======== EXERCISE TEXT ========
My garage door opener had given me plenty of warning that it was about to fail. The chain would not remain tight and the door jerked and jostled when it opened and closed. Alas, one day last week the trusty opener failed. The Chamberlain/Sears unit was over 13 years old when it made its last lift.
I briefly looked at the opener and saw that a bearing had worn down over time and that caused the chain to become loose. As the chain loosened and the drive bearing wore down on one side, it put undue pressure on the main drive gear causing it to fail. I Googled a repair and priced a replacement piece, but for some bizarre reason I decided to call in a garage repair person. I figured working with the chain would be difficult with one person and it was very greasy too.
The repair company was very friendly over the phone. They gave me an arrival window and told me that their van has all parts needed for repair of common openers. As soon as I hung up the phone I had a pit in my stomach and was embarrassed that I did not try the repair myself first.
When the repairman arrived 30 minutes late I knew I was going to be in for a bad time. He quickly looked at the unit and quoted me a price of $400 to replace it. I told him that I called for a repair but he said they only repair new units and not old ones. I was dumbfounded and politely told him I wasn’t going to replace the unit knowing that a simple repair was all that was needed. He tried to charge me a $29 service fee for coming out to look which of course I didn’t pay.
As soon as he left I ordered the $20 repair kit from Amazon and patiently awaited the arrival.
I planned to do the repair on a rainy day when I would be stuck inside.
======== RECORDED DATA ========
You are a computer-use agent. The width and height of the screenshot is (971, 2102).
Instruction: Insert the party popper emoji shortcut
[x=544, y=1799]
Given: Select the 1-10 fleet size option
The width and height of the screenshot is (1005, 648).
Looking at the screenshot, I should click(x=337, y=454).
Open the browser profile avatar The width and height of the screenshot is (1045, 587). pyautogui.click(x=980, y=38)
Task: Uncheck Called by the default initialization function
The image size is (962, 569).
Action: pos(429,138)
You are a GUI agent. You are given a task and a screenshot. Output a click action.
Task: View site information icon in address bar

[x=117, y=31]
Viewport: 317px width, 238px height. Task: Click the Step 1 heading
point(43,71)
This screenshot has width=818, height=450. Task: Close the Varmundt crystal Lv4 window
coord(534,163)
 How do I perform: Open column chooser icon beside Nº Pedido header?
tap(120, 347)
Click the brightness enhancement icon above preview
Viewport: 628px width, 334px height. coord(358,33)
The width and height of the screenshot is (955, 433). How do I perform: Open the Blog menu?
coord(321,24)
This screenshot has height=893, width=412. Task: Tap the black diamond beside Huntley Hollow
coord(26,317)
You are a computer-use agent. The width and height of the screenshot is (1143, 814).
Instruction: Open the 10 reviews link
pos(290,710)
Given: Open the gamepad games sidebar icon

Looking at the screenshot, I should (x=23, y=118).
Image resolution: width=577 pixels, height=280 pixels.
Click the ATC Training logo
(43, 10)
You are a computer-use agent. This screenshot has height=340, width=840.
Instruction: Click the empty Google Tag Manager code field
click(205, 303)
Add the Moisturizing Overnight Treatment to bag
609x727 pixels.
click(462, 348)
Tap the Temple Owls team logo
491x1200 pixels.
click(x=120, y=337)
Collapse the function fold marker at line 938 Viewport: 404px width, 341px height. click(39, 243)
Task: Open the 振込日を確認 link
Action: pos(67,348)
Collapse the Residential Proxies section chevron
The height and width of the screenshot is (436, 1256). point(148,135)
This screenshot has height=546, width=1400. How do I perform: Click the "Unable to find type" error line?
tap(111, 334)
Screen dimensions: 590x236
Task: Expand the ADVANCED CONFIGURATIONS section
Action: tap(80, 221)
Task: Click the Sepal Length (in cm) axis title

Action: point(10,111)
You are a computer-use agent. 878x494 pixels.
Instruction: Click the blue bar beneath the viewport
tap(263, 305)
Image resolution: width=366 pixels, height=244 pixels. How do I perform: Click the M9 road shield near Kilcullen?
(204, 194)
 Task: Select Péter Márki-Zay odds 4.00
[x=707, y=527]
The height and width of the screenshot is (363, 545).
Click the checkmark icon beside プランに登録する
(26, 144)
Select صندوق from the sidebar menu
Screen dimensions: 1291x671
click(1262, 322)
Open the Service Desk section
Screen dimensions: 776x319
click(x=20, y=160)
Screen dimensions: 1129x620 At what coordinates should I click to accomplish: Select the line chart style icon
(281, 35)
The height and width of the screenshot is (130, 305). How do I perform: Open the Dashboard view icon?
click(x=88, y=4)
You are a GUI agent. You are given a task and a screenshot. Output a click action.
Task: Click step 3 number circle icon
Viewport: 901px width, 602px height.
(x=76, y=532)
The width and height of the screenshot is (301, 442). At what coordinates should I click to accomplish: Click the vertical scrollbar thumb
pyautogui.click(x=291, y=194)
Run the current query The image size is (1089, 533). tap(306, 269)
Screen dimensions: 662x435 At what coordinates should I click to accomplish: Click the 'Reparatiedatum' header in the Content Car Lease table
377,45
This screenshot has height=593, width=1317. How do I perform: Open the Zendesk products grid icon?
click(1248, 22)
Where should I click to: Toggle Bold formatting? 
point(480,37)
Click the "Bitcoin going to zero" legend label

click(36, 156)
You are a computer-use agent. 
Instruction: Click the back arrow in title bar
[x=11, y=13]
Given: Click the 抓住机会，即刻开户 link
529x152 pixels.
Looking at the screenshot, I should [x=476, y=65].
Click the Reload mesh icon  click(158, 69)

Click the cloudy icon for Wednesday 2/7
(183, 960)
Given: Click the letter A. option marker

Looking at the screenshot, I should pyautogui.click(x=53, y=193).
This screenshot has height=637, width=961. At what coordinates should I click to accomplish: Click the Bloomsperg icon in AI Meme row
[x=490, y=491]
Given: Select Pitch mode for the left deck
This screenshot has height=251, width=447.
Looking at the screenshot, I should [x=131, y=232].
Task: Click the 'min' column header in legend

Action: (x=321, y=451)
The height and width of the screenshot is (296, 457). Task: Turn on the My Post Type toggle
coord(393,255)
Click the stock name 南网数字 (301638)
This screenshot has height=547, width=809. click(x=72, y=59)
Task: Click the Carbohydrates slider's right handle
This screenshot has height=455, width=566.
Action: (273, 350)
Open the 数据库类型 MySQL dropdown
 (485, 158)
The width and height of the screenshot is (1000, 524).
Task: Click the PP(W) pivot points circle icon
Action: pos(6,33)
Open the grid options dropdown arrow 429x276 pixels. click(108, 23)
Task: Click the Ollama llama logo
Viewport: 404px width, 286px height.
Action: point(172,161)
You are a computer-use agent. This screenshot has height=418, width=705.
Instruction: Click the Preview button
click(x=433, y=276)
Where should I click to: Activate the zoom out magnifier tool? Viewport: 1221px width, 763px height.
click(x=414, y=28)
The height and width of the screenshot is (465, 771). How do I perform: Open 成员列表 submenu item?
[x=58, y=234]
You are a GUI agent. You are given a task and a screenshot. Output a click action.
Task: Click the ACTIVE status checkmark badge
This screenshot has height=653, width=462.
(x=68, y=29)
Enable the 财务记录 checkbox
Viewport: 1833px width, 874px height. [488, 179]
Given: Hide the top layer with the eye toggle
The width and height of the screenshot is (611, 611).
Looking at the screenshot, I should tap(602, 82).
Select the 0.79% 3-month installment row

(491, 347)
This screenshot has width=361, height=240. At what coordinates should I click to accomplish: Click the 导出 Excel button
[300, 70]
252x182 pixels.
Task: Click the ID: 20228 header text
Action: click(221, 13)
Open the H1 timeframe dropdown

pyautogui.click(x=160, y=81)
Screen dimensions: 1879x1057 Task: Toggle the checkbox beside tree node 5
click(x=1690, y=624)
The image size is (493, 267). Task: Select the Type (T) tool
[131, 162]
========
DESCRIPTION OF THE TASK:
Carry the garage door opener account forward from its last sentence. Nothing in the rows is needed here.

ANSWER BOX:
I unplugged the unit from power and opened the case. The disassembly took about 10 minutes and reassembly took about an hour because I removed the chain completely to deal with a twist in it. It would have been even faster if I knew what I was doing.
Upon completion of the repair I needed to adjust the open and close limits which were clearly labeled on the side of the opener.
I was very happy and proud to have made this repair on my own. I learned about garage repair and saved about $400 along the way.
We live in a society that is too eager to replace than repair. There is a growing movement that recognizes the waste in both money and resources in simply buying new every time something breaks. Some items are flimsy and not easy to repair but we owe it to ourselves and our planet to reduce waste and keep the older machines going for as long as possible. Just look what Sweden is doing to encourage repair over replacement. It is great to see additional financial incentives over and above those created through repairs.
With educational videos on Youtube.com, websites such as RepairClinic.com, and parts availability on Amazon.com there is no reason not to try fixing things yourself!